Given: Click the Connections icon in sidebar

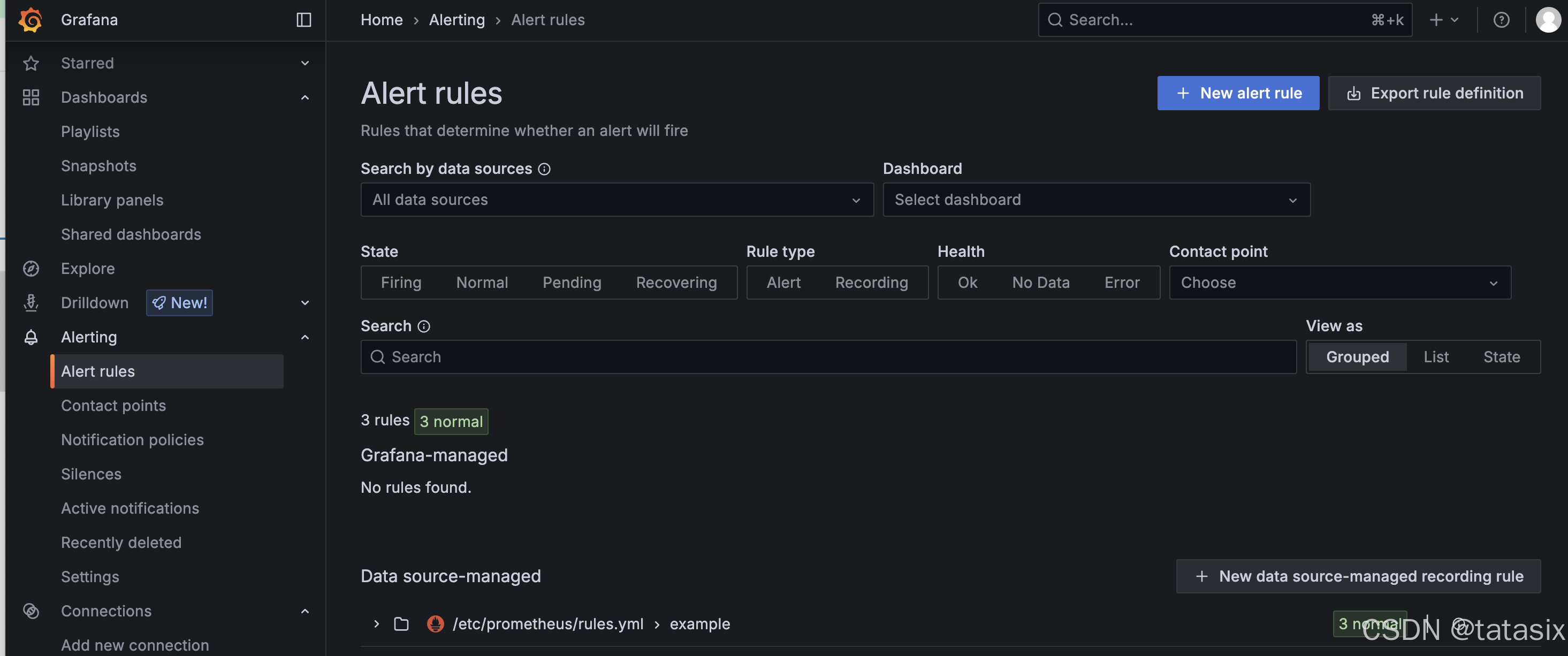Looking at the screenshot, I should (x=31, y=611).
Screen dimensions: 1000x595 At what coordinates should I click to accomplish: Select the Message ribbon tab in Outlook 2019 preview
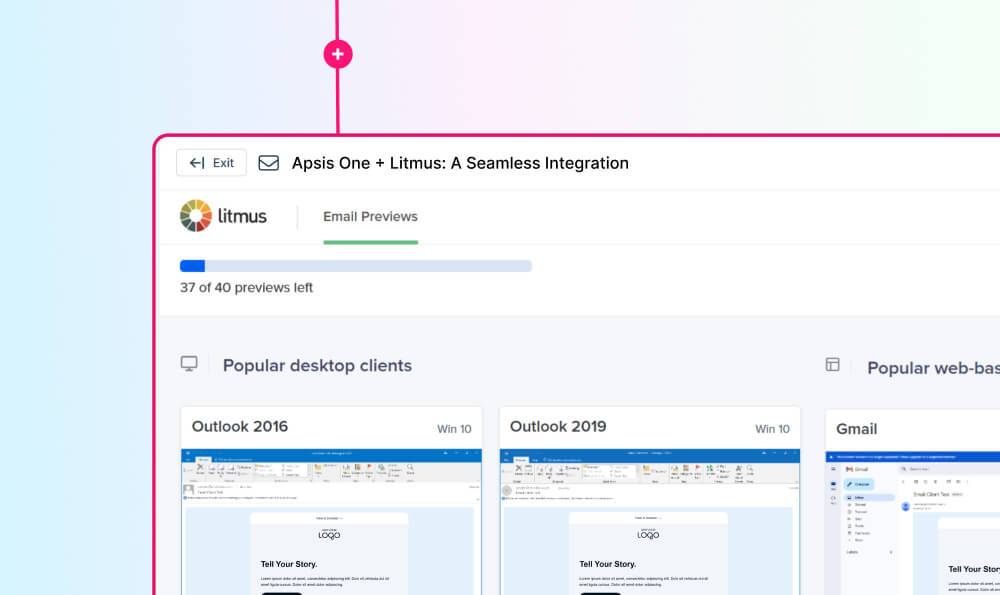[521, 460]
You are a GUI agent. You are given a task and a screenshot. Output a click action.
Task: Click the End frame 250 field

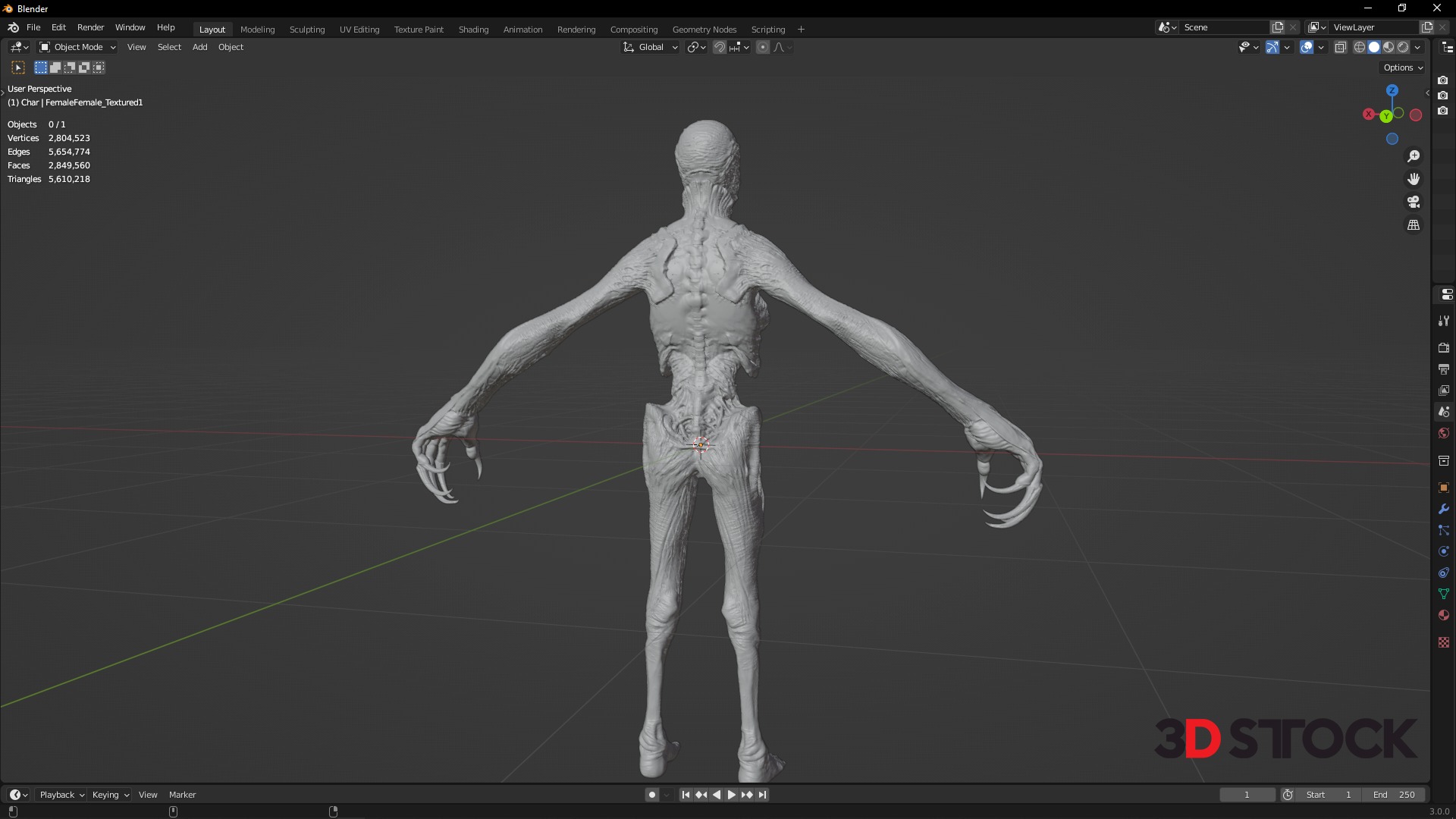coord(1394,795)

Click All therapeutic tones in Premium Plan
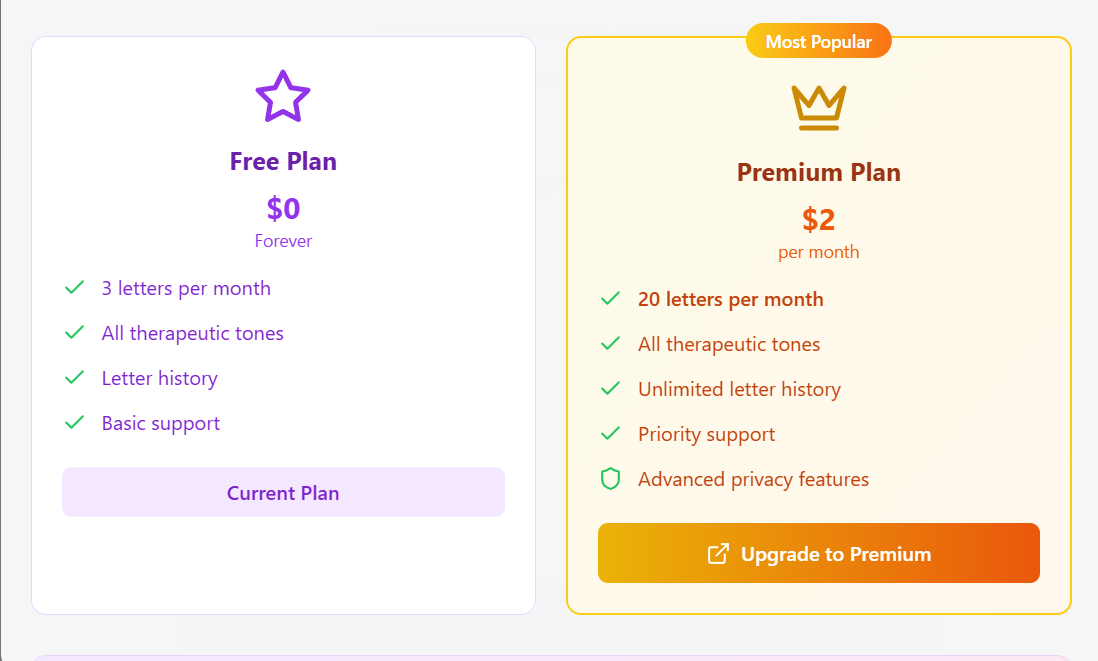(x=729, y=344)
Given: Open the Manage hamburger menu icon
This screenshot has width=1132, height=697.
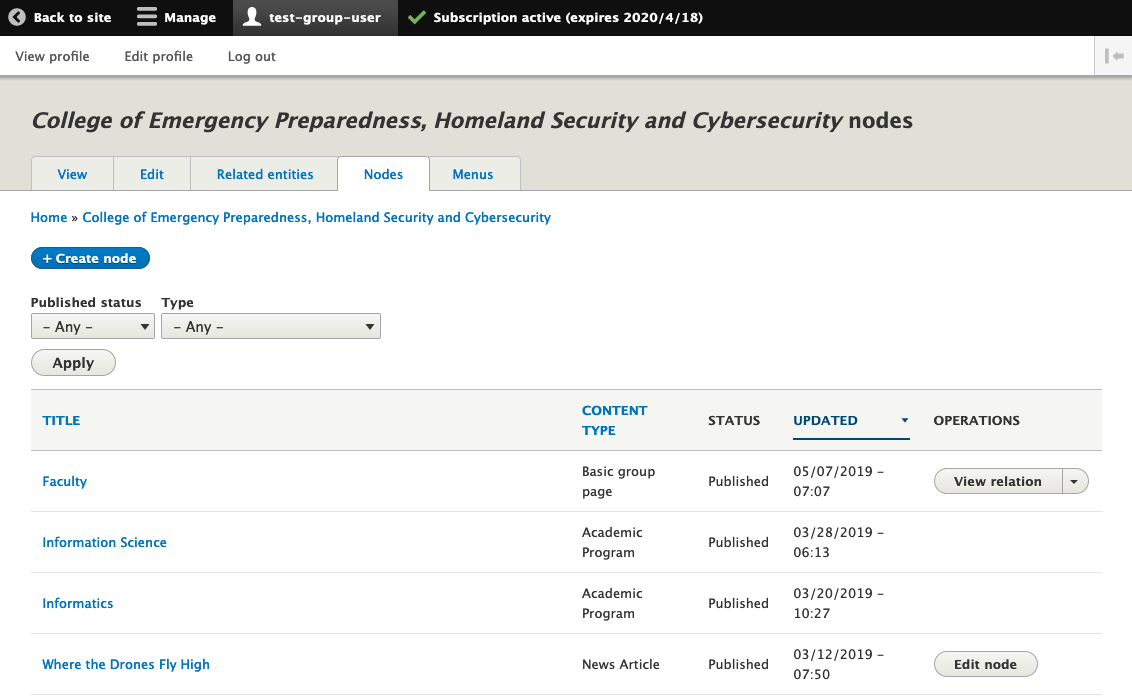Looking at the screenshot, I should [147, 18].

───

### Task details
Set out every nonblank line of the material above as a Markdown table with the columns "Row" and "Material line", numbering the rows in order. Omit the pictures from the table.

### Solution to this exercise
| Row | Material line |
|---|---|
| 1 | Given: Click the Connections icon in sidebar |
| 2 | Looking at the screenshot, I should (x=31, y=611). |
| 3 | Screen dimensions: 1000x595 At what coordinates should I click to accomplish: Select the Message ribbon tab in Outlook 2019 preview |
| 4 | [521, 460] |
| 5 | You are a GUI agent. You are given a task and a screenshot. Output a click action. |
| 6 | Task: Click the End frame 250 field |
| 7 | coord(1394,795) |
| 8 | Click All therapeutic tones in Premium Plan |
| 9 | (x=729, y=344) |
| 10 | Given: Open the Manage hamburger menu icon |
| 11 | This screenshot has width=1132, height=697. |
| 12 | Looking at the screenshot, I should [147, 18]. |